1. Woody texture, consistence or appearance.
1601. Holland, Pliny, XV. xxviii. I. 450. Some fruits, neither without in shell, nor within-forth in kernell, have any of this woodinesse.
1670. Evelyn, Sylva, xxx. (ed. 2), 149. The Vatican Ilex, the Vine which was grown to that bulk and Woodinesse, as to make Columns in Junos Temple.
1760. Ellis, in Phil. Trans., LI. 933. It promises, from the thickness and woodiness of its stem, to become a shrub of six or seven feet high.
1850. Nichol, Archit. Heavens, i. 17. Until individual trees could no longer be distinguished, and the view terminated in a vague appearance, which I may be permitted to call a diffused woodiness.

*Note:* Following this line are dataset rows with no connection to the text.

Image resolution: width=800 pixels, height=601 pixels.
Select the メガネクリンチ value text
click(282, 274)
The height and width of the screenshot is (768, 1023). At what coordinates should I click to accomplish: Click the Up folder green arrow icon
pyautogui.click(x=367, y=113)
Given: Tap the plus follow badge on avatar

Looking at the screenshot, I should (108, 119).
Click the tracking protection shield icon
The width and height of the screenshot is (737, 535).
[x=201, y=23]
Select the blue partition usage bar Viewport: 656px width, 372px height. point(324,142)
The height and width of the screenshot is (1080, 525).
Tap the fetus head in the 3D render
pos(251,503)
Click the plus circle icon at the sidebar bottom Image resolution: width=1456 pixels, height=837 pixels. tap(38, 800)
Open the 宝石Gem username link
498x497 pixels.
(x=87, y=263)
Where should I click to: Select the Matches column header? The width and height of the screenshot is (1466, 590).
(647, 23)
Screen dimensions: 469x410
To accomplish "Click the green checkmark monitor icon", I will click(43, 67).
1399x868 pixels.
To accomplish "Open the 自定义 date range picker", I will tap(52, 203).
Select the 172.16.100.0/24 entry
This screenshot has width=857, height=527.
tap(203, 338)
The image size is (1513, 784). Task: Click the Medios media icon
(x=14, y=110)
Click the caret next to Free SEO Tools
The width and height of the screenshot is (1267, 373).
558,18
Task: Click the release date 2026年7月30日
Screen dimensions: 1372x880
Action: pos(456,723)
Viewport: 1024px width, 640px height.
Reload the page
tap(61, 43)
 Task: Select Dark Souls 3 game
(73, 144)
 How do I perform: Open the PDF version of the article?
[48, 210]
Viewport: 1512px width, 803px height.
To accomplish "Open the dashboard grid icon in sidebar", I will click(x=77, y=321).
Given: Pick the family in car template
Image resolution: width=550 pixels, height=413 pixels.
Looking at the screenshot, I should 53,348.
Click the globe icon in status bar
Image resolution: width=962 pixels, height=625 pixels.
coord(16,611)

1860. Ruskin, Mod. Paint., V. VI. viii. § 10. 71. A very characteristic example of two faults in tree-drawing; namely, the loss not only of grace and spring, but of woodiness.
2. The condition of being full of woods or forests; prevalence or abundance of woodland; concr. woody growth.
1796. Marshall, Planting, I. 119. By Woody Waste [is meant] grass land over-run with rough woodiness.
1799. Stuart, in Owen, Wellesleys Desp. (1877), 114. Their movements were so well concealed by the woodiness of the country.
1869. Blackie, Lett. to Wife (1909), 180. The rich-sloping woodiness that you remember on the Rhine.